What you have to do: Every line of the entries with the word "under" in it should be shown.

-- Data shown follows --

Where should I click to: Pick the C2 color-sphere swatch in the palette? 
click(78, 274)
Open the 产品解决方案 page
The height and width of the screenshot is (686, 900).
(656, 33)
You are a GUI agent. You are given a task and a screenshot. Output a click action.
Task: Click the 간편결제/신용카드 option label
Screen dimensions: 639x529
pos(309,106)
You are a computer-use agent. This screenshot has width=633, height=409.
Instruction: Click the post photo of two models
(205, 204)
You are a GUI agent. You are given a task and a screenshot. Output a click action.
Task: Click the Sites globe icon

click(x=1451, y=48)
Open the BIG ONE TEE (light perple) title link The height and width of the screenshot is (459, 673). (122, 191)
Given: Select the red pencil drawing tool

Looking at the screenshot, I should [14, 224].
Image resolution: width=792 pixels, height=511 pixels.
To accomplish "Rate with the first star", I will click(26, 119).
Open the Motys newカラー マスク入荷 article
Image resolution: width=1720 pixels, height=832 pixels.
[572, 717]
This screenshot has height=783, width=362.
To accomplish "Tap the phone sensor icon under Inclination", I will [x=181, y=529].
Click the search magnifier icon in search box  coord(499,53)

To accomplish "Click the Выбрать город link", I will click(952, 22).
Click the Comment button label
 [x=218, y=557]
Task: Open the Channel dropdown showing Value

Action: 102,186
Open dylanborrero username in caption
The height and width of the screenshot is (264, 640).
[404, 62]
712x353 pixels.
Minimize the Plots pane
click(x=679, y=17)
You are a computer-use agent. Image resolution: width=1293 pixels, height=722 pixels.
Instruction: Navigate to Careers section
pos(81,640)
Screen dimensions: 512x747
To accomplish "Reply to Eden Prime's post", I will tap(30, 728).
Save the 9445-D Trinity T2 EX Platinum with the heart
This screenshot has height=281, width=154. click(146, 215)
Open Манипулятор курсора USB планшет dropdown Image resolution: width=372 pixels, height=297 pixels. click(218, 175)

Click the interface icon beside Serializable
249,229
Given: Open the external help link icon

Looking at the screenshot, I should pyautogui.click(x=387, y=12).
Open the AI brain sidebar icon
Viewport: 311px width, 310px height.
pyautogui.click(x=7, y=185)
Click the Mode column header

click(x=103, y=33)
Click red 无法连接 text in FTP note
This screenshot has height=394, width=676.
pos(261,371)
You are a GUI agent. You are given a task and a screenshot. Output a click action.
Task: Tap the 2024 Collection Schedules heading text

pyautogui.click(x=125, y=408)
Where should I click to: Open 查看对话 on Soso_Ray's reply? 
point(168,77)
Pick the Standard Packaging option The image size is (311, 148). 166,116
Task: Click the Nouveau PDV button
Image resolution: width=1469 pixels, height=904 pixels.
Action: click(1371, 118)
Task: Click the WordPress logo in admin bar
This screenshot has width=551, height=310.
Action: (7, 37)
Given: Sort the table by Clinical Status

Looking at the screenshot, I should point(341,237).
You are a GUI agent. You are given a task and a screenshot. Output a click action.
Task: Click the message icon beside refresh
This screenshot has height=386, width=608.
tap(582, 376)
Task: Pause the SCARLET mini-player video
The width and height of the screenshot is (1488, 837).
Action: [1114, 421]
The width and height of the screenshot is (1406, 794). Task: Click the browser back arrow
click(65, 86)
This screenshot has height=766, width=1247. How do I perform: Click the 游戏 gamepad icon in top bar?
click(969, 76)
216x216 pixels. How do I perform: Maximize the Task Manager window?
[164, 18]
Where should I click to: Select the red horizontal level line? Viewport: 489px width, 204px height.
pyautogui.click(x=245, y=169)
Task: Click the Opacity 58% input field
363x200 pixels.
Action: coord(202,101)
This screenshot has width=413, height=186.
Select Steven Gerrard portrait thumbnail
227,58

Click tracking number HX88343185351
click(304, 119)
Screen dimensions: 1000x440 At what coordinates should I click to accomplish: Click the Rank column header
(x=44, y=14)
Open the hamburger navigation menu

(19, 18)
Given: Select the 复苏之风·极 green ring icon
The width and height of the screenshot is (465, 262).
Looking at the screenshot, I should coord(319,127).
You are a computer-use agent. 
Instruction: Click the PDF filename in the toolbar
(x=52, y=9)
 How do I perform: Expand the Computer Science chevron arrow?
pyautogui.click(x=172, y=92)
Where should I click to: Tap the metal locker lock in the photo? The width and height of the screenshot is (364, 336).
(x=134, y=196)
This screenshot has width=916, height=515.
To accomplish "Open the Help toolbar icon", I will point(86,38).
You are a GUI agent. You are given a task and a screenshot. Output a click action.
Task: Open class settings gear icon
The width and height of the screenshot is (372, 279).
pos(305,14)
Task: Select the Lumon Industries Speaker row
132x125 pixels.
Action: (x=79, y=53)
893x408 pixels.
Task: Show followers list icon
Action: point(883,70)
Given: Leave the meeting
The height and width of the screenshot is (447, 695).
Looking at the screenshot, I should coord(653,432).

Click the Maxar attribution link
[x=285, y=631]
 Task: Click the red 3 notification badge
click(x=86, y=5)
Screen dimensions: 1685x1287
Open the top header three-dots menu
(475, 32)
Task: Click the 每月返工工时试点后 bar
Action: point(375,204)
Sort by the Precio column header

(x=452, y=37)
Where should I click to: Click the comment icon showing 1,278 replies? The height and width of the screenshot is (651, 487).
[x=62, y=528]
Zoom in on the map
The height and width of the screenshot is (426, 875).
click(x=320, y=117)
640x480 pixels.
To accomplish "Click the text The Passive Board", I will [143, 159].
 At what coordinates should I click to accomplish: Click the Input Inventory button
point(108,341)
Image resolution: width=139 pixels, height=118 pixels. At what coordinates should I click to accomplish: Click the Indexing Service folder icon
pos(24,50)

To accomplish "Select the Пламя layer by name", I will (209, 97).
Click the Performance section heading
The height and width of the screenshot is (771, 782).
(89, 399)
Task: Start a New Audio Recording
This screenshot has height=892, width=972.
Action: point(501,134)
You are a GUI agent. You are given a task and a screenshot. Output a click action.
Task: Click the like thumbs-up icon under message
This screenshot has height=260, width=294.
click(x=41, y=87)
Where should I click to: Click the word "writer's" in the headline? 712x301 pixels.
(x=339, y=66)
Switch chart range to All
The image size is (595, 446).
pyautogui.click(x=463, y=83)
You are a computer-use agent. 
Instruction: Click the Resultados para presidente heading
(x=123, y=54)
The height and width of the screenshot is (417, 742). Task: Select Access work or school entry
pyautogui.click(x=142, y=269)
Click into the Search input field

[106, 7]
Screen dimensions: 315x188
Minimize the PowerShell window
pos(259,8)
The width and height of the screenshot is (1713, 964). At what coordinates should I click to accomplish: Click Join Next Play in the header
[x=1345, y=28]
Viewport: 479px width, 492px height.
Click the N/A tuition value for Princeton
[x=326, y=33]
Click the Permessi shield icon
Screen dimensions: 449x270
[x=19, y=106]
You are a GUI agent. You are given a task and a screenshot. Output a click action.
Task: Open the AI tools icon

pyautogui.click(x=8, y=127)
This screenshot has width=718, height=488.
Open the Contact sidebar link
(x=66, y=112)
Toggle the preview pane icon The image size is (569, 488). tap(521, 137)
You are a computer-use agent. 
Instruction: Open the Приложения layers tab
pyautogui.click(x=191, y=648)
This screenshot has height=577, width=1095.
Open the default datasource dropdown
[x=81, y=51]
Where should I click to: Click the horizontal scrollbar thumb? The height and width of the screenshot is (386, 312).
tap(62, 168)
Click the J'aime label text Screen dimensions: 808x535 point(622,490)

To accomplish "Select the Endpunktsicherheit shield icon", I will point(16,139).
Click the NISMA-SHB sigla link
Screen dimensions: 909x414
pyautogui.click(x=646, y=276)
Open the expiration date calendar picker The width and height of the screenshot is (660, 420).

-- Data shown concluded --

Answer for this exercise:
To accomplish "Tap the phone sensor icon under Inclination", I will [x=181, y=529].
Task: Click the like thumbs-up icon under message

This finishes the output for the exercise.